Para entendermos a potencialidade da atividade lúdica e como ela pode ser inserida no processo de regeneração emocional de crianças da primeira infância que sofreram traumas, é preciso estudar ainda a produção do médico e psicanalista inglês Donald Woods Winnicott (1896-1971), que trabalhou durante a Segunda Guerra com crianças refugiadas, muitas delas privadas da presença materna. Assim, ele desenvolveu um conjunto de novas intervenções clínicas e teóricas, apresentadas em seus livros.

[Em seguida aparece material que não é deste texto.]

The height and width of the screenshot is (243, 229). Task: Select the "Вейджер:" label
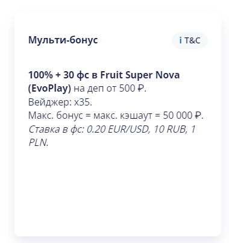tap(50, 102)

No livro “O Brincar e a Realidade”, por exemplo, ele cita:
“É no brincar e talvez apenas no brincar que a criança ou o adulto fluem sua liberdade de criação e podem utilizar sua personalidade integral e é somente sendo criativo que o indivíduo descobre o eu.” (WINNICOTT, 1975, p. 79-80)
A análise demonstra que, após uma catástrofe, crianças traumatizadas que tenham acesso ao brincar – e por meio da mediação de outras pessoas que as incentivem na realização de atividades lúdicas, sabendo como orientá-las para fora da situação traumática – podem apresentar melhoras em relação à situação vivida.
Isso porque o riso – e os caminhos que levam até ele, como a arte e a palhaçaria – auxiliam a criança (e a todos nós) a trabalhar certos choques que abalam nossas emoções e autoestima, deixando nossa vida mais leve, mas também fazendo nascer (ou renascer) nossos vínculos com a criatividade e o lado lúdico da vida.
As ações promovidas através da palhaçaria podem reverberar para além da melhora emocional, e também têm como objetivo uma atuação sociocultural, como, por exemplo a ocupação e ressignificação de espaços públicos, transcendendo barreiras sociais, religiosas, linguísticas, proporcionando encontros em prol do riso e buscando caminhos alternativos para as nossas sociedades.
Com o riso proporcionado pela palhaçaria, abrimos portas sensíveis e humanas de esperança e transformação e buscamos, por fim, evidenciar que é possível imaginar um amanhã com futuros mais lúdicos, coletivos, de paz e de mudança.